Since the pages which compose IO operations are most likely sparse (not physically contiguous),
the driver+device has to perform scatter-gather IO on the pages.

The idea is that if we can have larger memory blocks scatter-gather IO can use less SG list
elements (decreased CPU overhead, decreased device overhead, faster).

Best scenario is where only one sg element is required (ie one huge physically contiguous block).

Old devices/unprepared drivers which are not able to perform SG/IO
suffer with sequential small sized operations.

I'm far away from being a SCSI/ATA knowledgeable person, the storage people can
help with expertise here.

Grant Grundler and James Bottomley have been working on this area, they might want to
add some comments to this discussion.

It seems HP (Grant et all) has pursued using big pages on IA64 (64K) for this purpose.

> I read through the path of
> generic_file_readv(). If I am reading this correctly (first reading, so
> may not be right), scatter/gather IO will always be using order-0 pages.
> Is this really true?

Yes, it is.

I was referring to scatter/gather IO at the device driver level, not SG IO at
application level (readv/writev).

Thing is that virtually contiguous data buffers which are operated on with read/write,
aio_read/aio_write, etc. become in fact scatter-gather operations at the device
level if they are not physically contiguous.

> >From what I can see, the buffers being written to for readv() are all in
> userspace so are going to be order-0 (unless hugetlb is in use, is that
> the really interesting case?).

Yes, this is a similar interesting case, but this is valid for all operations,
not only readv/writev.

> For reading from the disk, the blocksize is
> what will be important and we can't create a filesystem with blocksizes
> greater than pagesize right now.

But we have extents.

> So, for scatter/gather to take advantage of contiguous blocks, is more
> work required? If not, what am I missing?

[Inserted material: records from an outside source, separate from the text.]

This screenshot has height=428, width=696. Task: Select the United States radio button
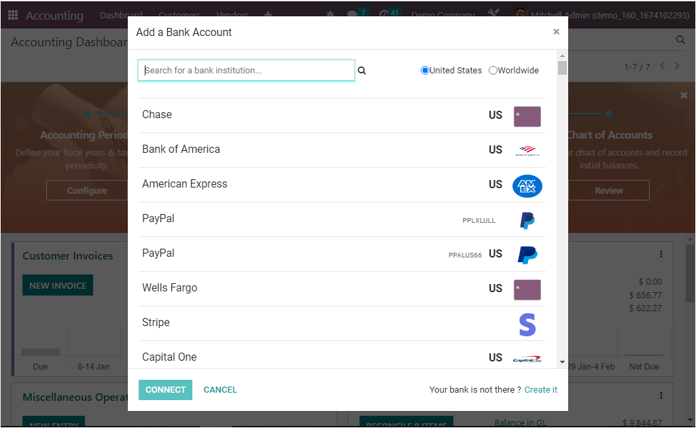(425, 71)
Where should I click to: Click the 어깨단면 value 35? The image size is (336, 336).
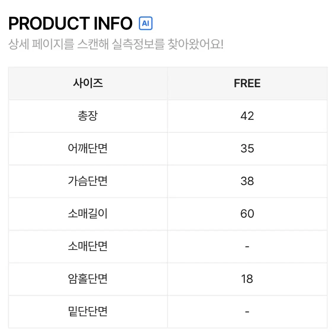[247, 149]
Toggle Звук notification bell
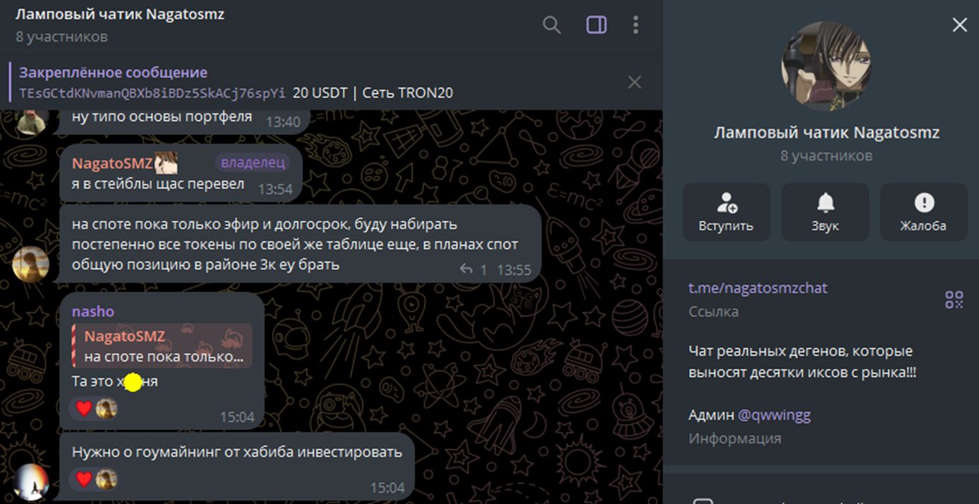Screen dimensions: 979x504 (x=825, y=212)
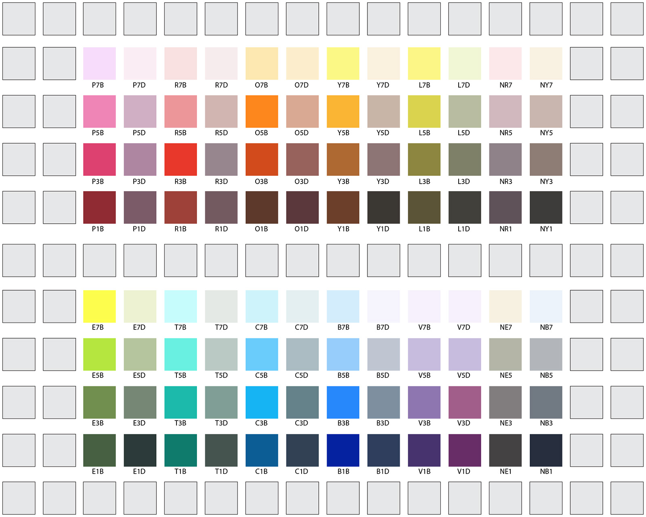Pick the P1B dark maroon swatch
The width and height of the screenshot is (646, 517).
point(99,207)
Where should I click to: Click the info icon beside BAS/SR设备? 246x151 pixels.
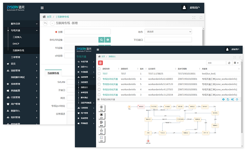click(x=107, y=40)
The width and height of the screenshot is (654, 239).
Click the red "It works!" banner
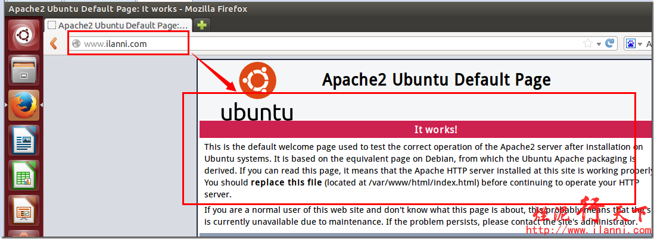[435, 130]
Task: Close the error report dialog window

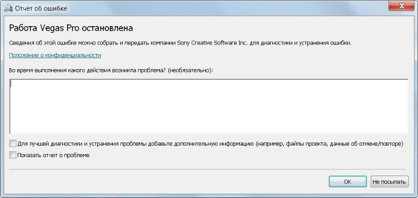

I just asked James Bottomley and:

If two 4k pages are physically contigouous, we coalesce them (if the clustering flag is set)
We spent a while in 2.6 making this work correctly.
So if you pass a 128k contiguous region down to SG_IO (or any other SCSI command) and the adapter
supports clustering, it will go out as a single sg element.

> > Also filesystems benefit from big physically contiguous blocks. Quoting
> > wli "they want bigger blocks and contiguous memory to match bigger
> > blocks..."
> >
>
> This I don't get... What filesystems support really large blocks? ext2/3
> only support pagesize and reiser will create a filesystem with a blocksize
> of 8192, but not mount it.

Yes, but ext2/3, JFS, XFS and probably others support large extents composed of
on-disk contiguous blocks:

>From http://e2fsprogs.sourceforge.net/extensions-ext23/

"The ext2 filesystem uses direct, indirect, double indirect, and triple indirection
blocks to map file offsets to on-disk blocks, like most classical Unix filesystems.
Unfortunately, the direct/indirect block scheme is inefficient for large files.
This can be easily demonstrated by deleting a very large file, and noting how
long that operation can take. Fortunately, ext2 block allocation algorithms tend
to be very successful at avoiding fragmentation and in allocating contiguous data
blocks for files. For most Linux filesystems in production use today, the percentage
of non-contiguous files reported by e2fsck is generally less than 10%. This means
that in general, over 90% of the files on an ext2 filesystem only require a single
extent map to describe all of their data blocks."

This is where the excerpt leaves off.